監督:中平康
キャスト
桂木洋子(宮原紀久子)
宮口精二(宮原雄一郎)
伊藤孝雄(川島郁夫)
(物語)
大学教授である宮原雄一郎の14歳年下の妻・紀久子は夫の教え子である大学生の川島郁夫と不倫関係にある。ある夜、紀久子は自宅の近くの林の中で郁夫の激しい抱擁に身をまかせていたのだが、そのとき二人はタクシー強盗事件を目撃する。被害者の運転手は無残な姿で殺害されるのだが、犯人が去ったあと二人は現場から逃げる。翌日、事件は大きく報道されるのだが、目撃者として警察に届ければ二人の不倫の恋も明るみに出てしまう…。

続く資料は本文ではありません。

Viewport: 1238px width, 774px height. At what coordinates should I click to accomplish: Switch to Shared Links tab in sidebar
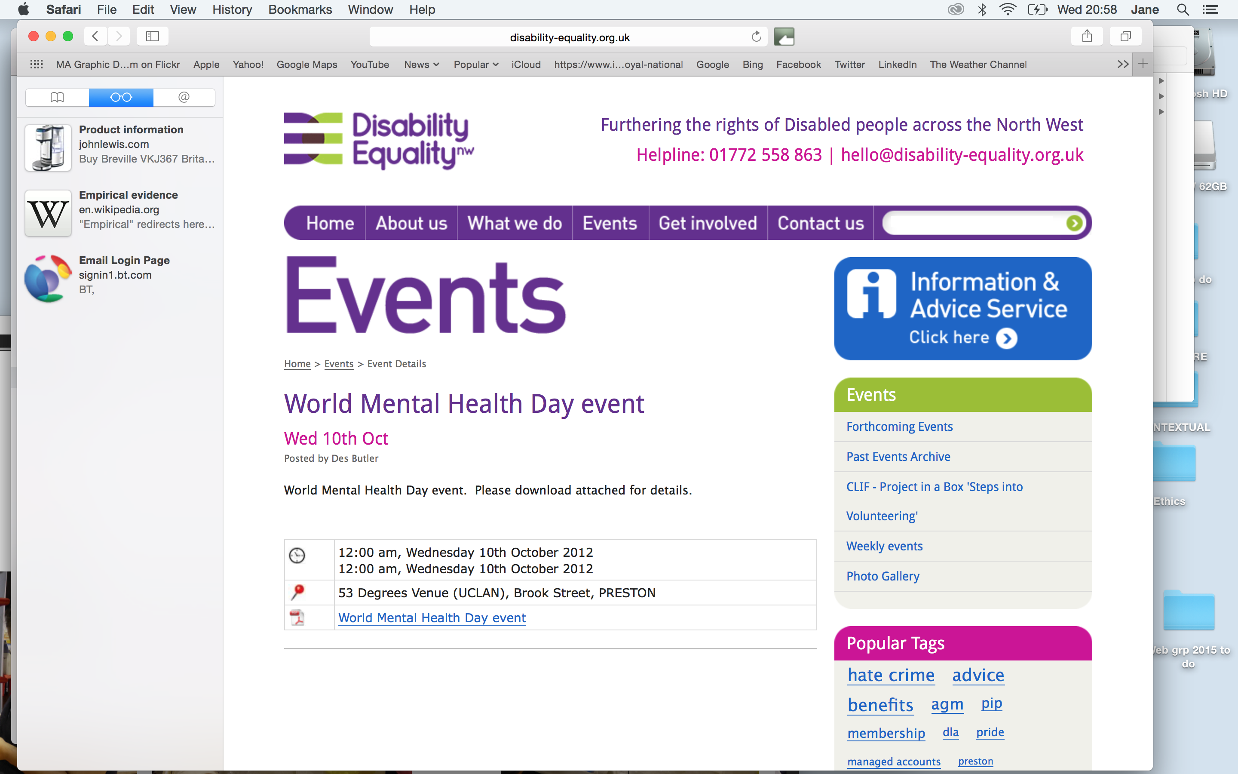pos(184,97)
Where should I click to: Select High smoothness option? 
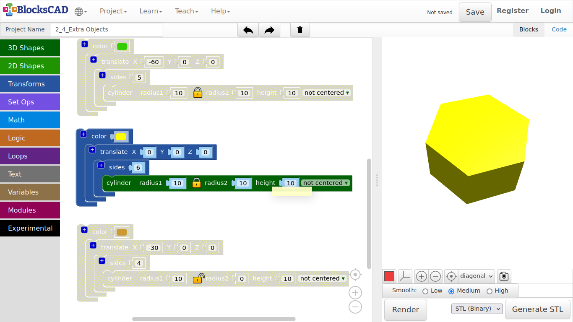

吉村昭原作の短編を中平康監督で製作されたサスペンス映画で、殺人事件そのものではなく、それを目撃した二人の男女の苦悩を中心に展開される。ラストは「そうくるか」という感じだが、71分という短尺のせいもあって、やや単調な印象が拭えない。そこに至るまでのプロセスをもう少し丁寧に描くとか、あるいは郁夫の妹の英子の役回りがイマイチ活かされていないようにも思われるので、ラストの展開からさらにもう一つの展開があってもよかったのではないかとも思われる。その点サスペンスとしての物足りなさは残るが、不倫に踏み込んでしまった女の不安や情念をよく演じていた桂木洋子の演技はなかなかよかったと思う。
1959年の日活のモノクロ映画で、宮口精二や伊藤孝雄は覚えているものの、桂木洋子はよく知らない女優なのだが、ネットで検索すると黛敏郎夫人で映画にも多数出演されていて『喜びも悲しみも幾年月』にも出演されている。ウ~ン、記憶にない…。